Sexta-feira de pensar na vida. Nas próximas semanas não estranhem se eu ficar puxando umas músicas. Continuo trancada, e é assim, ouvindo outras vozes o dia todo, que amplio os espaços. Ouvindo música e pensando, usando o repeat.

Não acredito em quem sempre escuta as músicas em sequência, sem nunca voltar, repetir. Por que a pressa bem nessa hora, na hora de deixar rolar?

A gente tem deixado passar cada absurdo, aceitamos olhar para a cara de um criminoso dos piores e falar em 2022. Isso me consome. Aqui sim cabe pressa, muita, cabe urgência na verdade. Não acredito nesses lances de ai a História vai mostrar o lugar de Fulano criminoso. Corta essa. Até hoje tem neonazi dando as caras, até hoje um mesmo poder de várias caras decide quem morre mais ou primeiro. Não contem com a história se vocês não estiverem envolvidos em descobrir o que fazer com o que ela fez de vocês, de nós. Quando você diz nós, em quem pensa?

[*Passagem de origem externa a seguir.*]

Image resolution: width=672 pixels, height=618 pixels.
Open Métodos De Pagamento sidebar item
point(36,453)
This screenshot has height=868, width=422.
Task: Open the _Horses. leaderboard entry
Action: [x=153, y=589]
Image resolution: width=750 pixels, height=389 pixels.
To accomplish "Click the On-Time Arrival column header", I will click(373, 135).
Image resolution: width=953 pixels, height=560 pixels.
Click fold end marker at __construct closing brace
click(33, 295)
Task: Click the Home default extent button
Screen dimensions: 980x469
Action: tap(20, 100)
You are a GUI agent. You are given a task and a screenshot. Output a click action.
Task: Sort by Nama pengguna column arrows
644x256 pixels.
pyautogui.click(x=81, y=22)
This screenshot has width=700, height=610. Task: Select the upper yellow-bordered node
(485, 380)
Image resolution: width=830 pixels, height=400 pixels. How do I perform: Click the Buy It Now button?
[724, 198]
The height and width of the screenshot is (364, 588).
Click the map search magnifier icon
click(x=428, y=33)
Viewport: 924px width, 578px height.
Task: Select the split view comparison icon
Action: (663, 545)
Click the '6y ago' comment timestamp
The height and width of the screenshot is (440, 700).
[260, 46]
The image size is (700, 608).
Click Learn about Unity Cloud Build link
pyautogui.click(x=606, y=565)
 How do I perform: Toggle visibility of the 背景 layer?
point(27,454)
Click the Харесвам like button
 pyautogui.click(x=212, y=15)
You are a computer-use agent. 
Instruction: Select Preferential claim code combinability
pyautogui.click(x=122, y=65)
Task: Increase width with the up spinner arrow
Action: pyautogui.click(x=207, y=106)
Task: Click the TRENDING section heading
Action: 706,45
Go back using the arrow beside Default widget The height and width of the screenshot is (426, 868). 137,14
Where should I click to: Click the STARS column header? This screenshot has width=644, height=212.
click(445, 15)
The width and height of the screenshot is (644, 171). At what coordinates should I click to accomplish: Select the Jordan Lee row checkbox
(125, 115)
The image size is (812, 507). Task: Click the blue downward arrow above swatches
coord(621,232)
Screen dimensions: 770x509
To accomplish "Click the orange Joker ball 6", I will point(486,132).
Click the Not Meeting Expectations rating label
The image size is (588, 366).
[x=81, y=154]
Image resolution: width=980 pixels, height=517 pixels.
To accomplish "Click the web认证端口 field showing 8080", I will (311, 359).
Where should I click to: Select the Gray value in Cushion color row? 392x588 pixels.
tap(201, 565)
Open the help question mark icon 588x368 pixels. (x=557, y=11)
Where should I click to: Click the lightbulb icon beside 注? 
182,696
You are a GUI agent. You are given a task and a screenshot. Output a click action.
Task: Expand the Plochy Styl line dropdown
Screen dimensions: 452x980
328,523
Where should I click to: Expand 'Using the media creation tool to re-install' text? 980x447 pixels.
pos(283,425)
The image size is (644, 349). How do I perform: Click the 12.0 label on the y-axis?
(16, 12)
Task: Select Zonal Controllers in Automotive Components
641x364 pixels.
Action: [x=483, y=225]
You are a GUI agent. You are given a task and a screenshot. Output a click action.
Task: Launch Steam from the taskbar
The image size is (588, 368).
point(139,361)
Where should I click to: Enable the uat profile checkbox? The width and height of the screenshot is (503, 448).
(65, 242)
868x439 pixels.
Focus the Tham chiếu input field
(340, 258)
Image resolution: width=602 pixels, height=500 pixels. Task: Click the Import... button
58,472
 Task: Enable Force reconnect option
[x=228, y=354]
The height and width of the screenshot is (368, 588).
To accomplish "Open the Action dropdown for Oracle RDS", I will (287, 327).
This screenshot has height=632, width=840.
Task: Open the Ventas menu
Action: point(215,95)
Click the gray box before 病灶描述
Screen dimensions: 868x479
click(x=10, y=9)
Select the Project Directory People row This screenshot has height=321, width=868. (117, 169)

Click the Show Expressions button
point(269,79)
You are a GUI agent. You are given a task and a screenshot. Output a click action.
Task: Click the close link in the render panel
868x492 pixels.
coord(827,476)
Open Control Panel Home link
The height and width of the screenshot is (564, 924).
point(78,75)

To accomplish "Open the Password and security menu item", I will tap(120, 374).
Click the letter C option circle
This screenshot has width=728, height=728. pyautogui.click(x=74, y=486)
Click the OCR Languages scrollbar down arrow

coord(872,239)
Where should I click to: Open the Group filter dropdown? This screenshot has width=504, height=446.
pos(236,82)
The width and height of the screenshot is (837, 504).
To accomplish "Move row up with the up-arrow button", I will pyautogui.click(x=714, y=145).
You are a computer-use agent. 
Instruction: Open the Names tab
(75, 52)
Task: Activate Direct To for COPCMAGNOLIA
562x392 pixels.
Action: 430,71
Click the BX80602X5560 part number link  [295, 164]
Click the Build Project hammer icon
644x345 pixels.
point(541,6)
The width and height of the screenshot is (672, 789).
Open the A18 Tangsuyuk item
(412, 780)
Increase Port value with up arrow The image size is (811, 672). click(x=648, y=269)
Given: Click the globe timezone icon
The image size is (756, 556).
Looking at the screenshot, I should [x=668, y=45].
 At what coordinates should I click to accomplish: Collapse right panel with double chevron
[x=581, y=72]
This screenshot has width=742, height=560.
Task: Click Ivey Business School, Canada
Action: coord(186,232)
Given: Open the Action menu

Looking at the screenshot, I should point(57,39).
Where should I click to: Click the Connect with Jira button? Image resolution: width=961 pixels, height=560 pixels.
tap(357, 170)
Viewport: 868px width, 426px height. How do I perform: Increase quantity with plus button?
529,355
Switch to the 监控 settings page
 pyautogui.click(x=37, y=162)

A gente tem nossos mundinhos. Às vezes de dois, de cem, de mil, de mais. De repente voltou a aparecer na minha vida a palavra comunidade. Foi a melhor coisa que me aconteceu em tempos. Lembrar disso que não acaba apesar da distância. Cuidar e trabalhar pra manter isso ali na cabeça, nas coisas de fazer todo dia, parte da vida. Um professor disse: comunidade é nosso lugar de estar no mundo, um jeito de estar, algo assim nesse sentido.

E isso diz muita coisa. Que na comunidade estabeleço conexões em encontros que me obrigam a sair de mim, das minhas coisas, certezas, vontades, e encontrar o outro no meio do caminho.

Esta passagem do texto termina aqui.